Who Qualifies for an HECM Loan?
- Age. The primary borrower must be at least 62 years old. A “non-borrowing” spouse can be younger.
- Ownership. You must own your home.
- Residency. You need to live in your home as the primary residence. For instance, you can’t take out an HECM on a rental property you own.
- Program requirements. Like any other mortgage or Home Equity Line of Credit (HELOC), you need to meet the basic financial requirements of the HECM program.
How Does an HECM Work?
- Elimination of your monthly mortgage payment to free up money for other things, OR
- A monthly installment into an account that grows over time if you don’t use it all, OR
- A lump sum that can be used all at once.
Common Myths
- Will the bank own my home if I take out an HECM? You retain ownership of your home, just like with any other mortgage or home equity loan.
- What if I want to sell my home someday?
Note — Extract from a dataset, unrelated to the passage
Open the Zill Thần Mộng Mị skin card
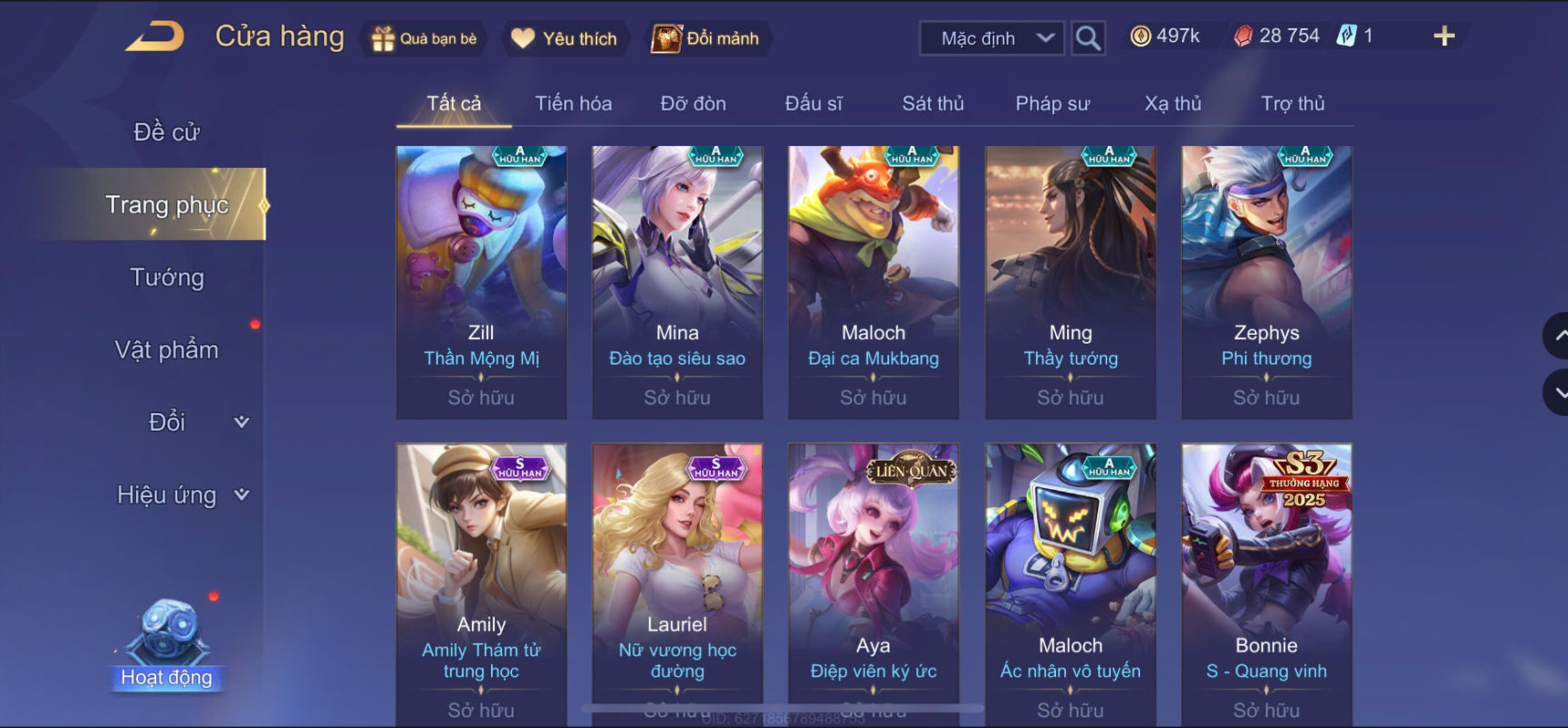pos(481,283)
Like every other mortgage, a reverse mortgage becomes due and payable when the property is sold or whenever the borrowers leave the home (the borrower must maintain the home as their primary residence). There is no prepayment penalty or any restriction on selling the property at any time as long as you can use the proceeds to repay the mortgage.
- Will a reverse mortgage affect my social security, Medicare, or pension benefits? Yes and no. Reverse mortgage funds are considered loan proceeds and not income. In some circumstances, Medicaid and other income-based benefits may possibly be affected. Your loan officer should be able to tell you where you can find those answers. A big positive effect, though, is that a reverse mortgage may help you delay accessing Social Security benefits in order to boost your lifetime monthly benefit.
- With a reverse mortgage, will I be passing along debt to my heirs? A reverse mortgage is a non-recourse loan, so no debt over-and-above the value of the property can be passed on to the borrower’s heirs. If the loan repayment has not been satisfied by the property value, the remaining loan is forgiven. Just like any mortgage loan, it’s important to borrow responsibly.
- Is a reverse mortgage a last resort? HECM loans have become a tool for all types of smart and responsible financial planning. Talk to your financial advisor about ways a reverse mortgage may fit into your retirement planning.